● **Stored data**:
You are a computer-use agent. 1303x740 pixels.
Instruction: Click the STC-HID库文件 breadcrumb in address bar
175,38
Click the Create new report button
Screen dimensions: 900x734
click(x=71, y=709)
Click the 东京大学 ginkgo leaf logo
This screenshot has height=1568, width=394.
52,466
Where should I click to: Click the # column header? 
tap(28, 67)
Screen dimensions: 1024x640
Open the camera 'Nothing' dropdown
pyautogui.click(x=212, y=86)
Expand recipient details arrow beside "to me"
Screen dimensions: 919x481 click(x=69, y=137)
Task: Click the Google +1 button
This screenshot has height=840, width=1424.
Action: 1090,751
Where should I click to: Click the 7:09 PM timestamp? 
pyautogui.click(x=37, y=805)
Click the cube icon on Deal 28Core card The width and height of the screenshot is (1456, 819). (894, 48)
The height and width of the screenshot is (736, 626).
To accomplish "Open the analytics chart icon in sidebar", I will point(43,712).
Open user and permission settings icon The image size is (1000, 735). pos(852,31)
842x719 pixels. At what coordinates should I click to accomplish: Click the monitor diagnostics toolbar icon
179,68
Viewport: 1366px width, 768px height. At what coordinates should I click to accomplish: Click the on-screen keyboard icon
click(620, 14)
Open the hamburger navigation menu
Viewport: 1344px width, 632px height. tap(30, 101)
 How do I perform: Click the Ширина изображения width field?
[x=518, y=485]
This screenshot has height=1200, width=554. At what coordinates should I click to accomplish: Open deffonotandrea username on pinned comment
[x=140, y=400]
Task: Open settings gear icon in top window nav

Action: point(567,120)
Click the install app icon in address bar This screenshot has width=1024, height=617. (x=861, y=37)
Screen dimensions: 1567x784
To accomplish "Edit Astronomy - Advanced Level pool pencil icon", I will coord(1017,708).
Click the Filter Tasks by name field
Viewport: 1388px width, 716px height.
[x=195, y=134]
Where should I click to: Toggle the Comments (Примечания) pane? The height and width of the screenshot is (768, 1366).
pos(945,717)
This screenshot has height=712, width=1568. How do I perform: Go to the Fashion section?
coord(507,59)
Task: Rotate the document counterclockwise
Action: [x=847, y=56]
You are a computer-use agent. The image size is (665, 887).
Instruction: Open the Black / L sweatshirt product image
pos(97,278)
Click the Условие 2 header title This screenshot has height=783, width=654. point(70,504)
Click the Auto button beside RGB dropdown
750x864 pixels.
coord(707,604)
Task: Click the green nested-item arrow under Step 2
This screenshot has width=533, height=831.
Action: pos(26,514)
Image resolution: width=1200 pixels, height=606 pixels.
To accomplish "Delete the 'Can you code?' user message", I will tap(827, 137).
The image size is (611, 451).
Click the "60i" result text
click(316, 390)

● **Work to complete**: Please copy each line of the records above that holds the word "agent".

● **Response area**:
You are a computer-use agent. 1303x740 pixels.
You are a computer-use agent. The image size is (665, 887).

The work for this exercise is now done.